Eine Nation, zwei Staaten – das ist lange vorbei. In sieben Jahrzehnten hatte die Bundesrepublik Deutschland so einige Krisen zu meistern. Bis heute ist dies meist erfolgreich gelungen. Ein Grund dafür liegt in ihrer starken Verfassung: dem als Provisorium gedachten Grundgesetz.
Dass es einmal zwei deutsche Staaten auf der heutigen Fläche der Bundesrepublik gegeben hat, wissen junge Erwachsene heute nur noch aus den Geschichtsbüchern. Selbst die Generation 30 plus kann sich daran nur noch vage oder aus den Erzählungen ihrer Eltern erinnern. Wer 40 und älter ist hingegen kann sich noch ganz genau daran erinnern, wo er oder sie war, als sich an jenem 9. November die Mauer öffnete und Tausende DDR-Bürger in den Westteil Berlins strömten. Hat noch genau die Bilder vor Augen, wie sich wildfremde Menschen von beiden Seiten der Mauer mit Freudentränen in den Augen in die Arme fielen.
Jener 9. November 1989 war wohl der emotionalste Tag in der inzwischen 70-jährigen Geschichte der Bundesrepublik. Eine Geschichte, die vier Jahrzehnte lang geprägt war von der Drohkulisse des Kalten Krieges und des Eisernen Vorhangs, der nirgendwo eindringlicher und anschaulicher Gestalt annahm als mit der Teilung Berlins durch die Mauer.
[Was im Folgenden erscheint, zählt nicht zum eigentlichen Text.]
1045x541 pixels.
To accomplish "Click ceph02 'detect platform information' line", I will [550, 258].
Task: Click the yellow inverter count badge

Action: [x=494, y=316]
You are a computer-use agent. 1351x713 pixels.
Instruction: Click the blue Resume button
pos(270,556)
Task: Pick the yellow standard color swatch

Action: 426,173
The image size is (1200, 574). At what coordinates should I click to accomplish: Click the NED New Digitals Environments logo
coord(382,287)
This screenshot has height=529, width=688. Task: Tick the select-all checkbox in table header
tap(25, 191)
Eine Mauer, die weitaus mehr war als eine Trennlinie zwischen Ost und West. Als die DDR-Führung am 13. August 1961 damit begann, die Verbindung zwischen Ost- und Westberlin mit Stacheldraht-Barrieren zu kappen, wurde nicht nur die Stadt geteilt, sondern auch Familien und Freundschaften von einem Tag auf den anderen auseinandergerissen. Es war der letzte verzweifelte Versuch Ostberlins, das wirtschaftliche und vor allem personelle Ausbluten zu verhindern. Allein 1960 waren 200.000 Bürger in den Westen geflüchtet.
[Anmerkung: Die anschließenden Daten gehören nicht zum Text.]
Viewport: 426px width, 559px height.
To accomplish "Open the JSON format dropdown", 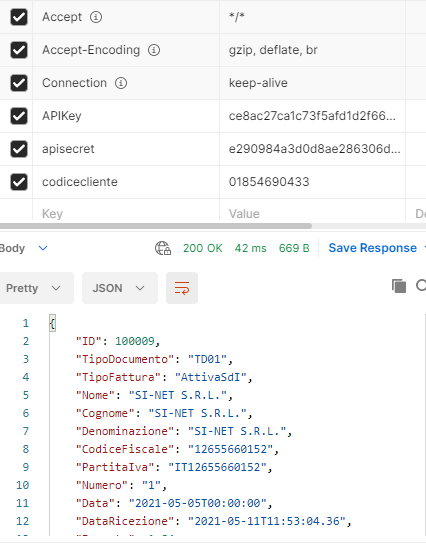I will (x=120, y=288).
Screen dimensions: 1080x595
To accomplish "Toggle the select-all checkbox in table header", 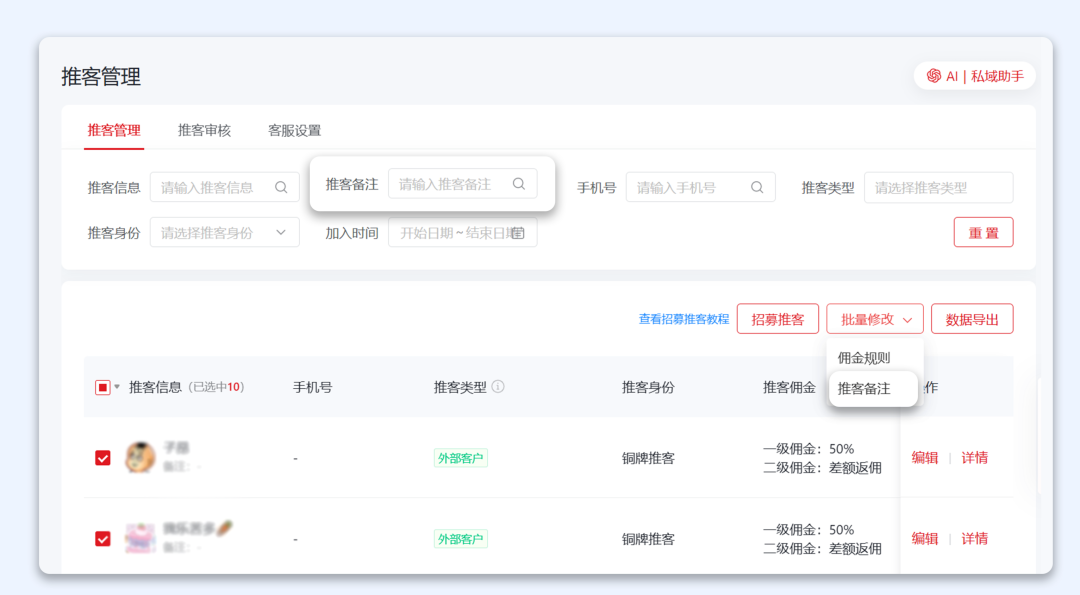I will [102, 387].
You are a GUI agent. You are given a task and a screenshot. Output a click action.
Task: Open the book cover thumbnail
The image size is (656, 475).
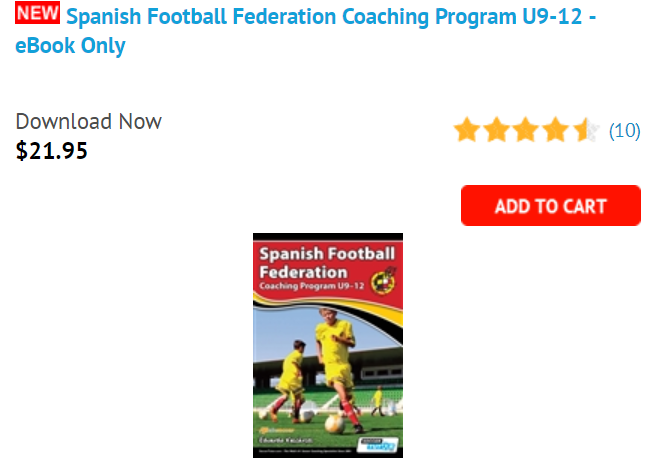[x=328, y=345]
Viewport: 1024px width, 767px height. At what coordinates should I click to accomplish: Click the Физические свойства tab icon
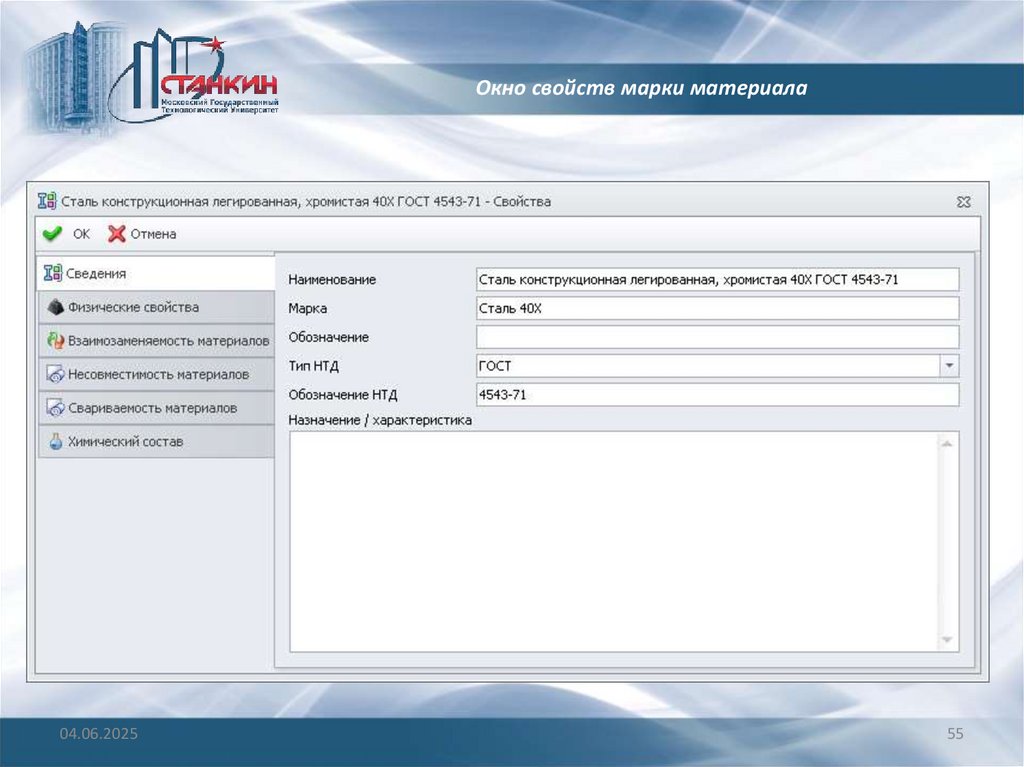[x=55, y=307]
Einheit nur auf dem Papier vollzogen?
Während das eine Deutschland auszubluten drohte, erstarkte das andere innerhalb kürzester Zeit zu erstaunlicher Wirtschaftskraft und Prosperität. Heute hinterfragen viele Historiker das sogenannte Wirtschaftswunder der 50er- und 60er-Jahre, das lange Zeit in einem Atemzug mit dem Namen Ludwig Erhard genannt wurde. Tatsächlich waren die Voraussetzungen für einen Neustart in der Nachkriegszeit der Bundesrepublik deutlich besser als lange Zeit dargestellt und das Wirtschaftswunder aus heutiger Sicht vielleicht gar nicht so erstaunlich.
Die Annäherung der beiden deutschen Staaten unter der Regierung Willy Brandts Anfang der 70er-Jahre sorgte einerseits wieder für eine Verbesserung der Beziehungen, gleichzeitig zementierten die Ostverträge aber auch den Status quo der zwei deutschen Staaten. Als der Grundlagenvertrag 1972 unterzeichnet wurde, hätten selbst die kühnsten Optimisten nicht zu hoffen gewagt, dass 17 Jahre später die Grundlage für die Wiedervereinigung geschaffen würden.
Der Jubel von damals ist längst verklungen, der Alltag hat die Deutschen eingeholt. Auf dem Papier ist die Einheit Deutschlands längst vollzogen, in den Köpfen vieler ist sie aber auch nach fast drei Jahrzehnten noch immer nicht angekommen. Zu viele sehen sich bis heute als Verlierer der Wende.
Dass die Zusammenführung zweier Staaten mit völlig unterschiedlichen Systemen dennoch im Großen und Ganzen erstaunlich reibungslos vonstattengegangen ist, dürfte auch an der starken Grundordnung liegen, auf der die Bundesrepublik beruht: dem Grundgesetz. Dessen Begründer hatten das Lehrgeld aus der Ära der Weimarer Republik bezahlt und einen Paragrafenkanon entwickelt, der bis heute Gültigkeit hat. Seit sieben Jahrzehnten ist das Grundgesetz der Fels in der Brandung. Als Provisorium gedacht, hat es sich bis heute in jeder Krise bewährt und ist längst die Verfassung aller Deutschen.